Standard data science treats models as black boxes and metrics as arbitrary. The pipeline—data, features, model, tune—discovers nothing about the underlying structure of the domain. Distance between data points carries no meaning; the practitioner is an engineer following a grid, not a scientist discovering a garden.
We present an alternative methodology grounded in information geometry: construct the metric first. Ask what distance means in this data. Use the Fisher information matrix to encode domain meaning onto the geometry itself. Translate expert knowledge into testable variable relationships, verify statistical dependence, and build models from verified structure rather than model selection.
Applied at Synthesia over 10 months, this approach produced 9 production customer intelligence modules—including a churn prediction model (AUC 0.971) with an estimated impact of €6M/year—from data previously considered inseparable by conventional methods. The system self-corrects: when relationships between variables weaken, their contribution to the output drops automatically.

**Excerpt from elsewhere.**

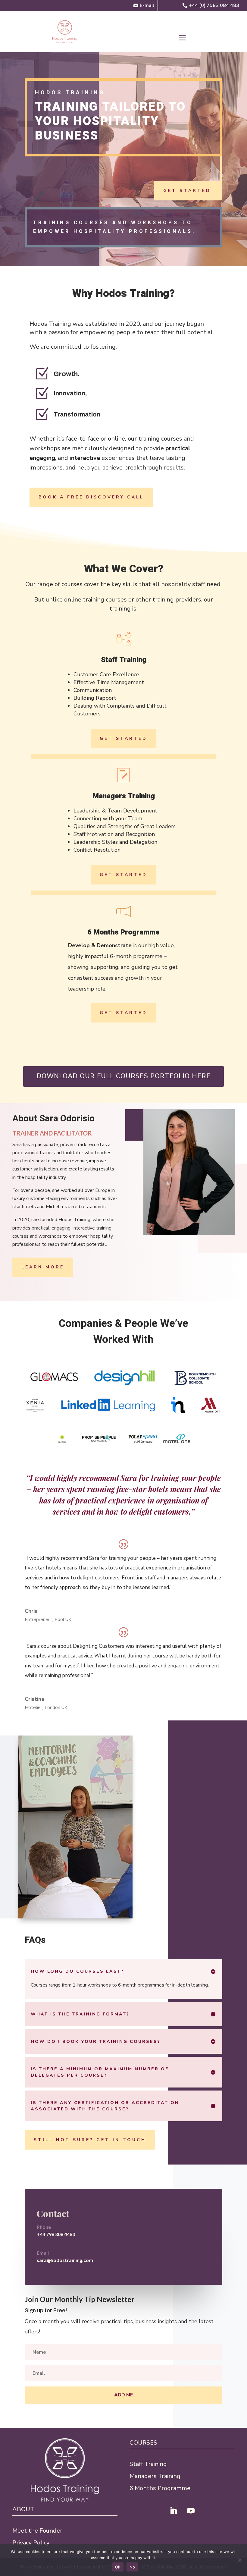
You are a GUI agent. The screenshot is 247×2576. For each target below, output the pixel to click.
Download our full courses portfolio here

We argue that this methodology generalizes because the mathematics is canonical, not chosen. By Čencov’s theorem, the Fisher metric is the unique Riemannian metric on statistical manifolds that respects sufficient statistics. The same information-geometric structure appears beneath thermodynamics (Jaynes, 1957), across the sciences, and in any domain where meaning must be extracted from data. Future work formalizes this practice into executable instructions for agentic AI—automating geometric data science across arbitrary domains.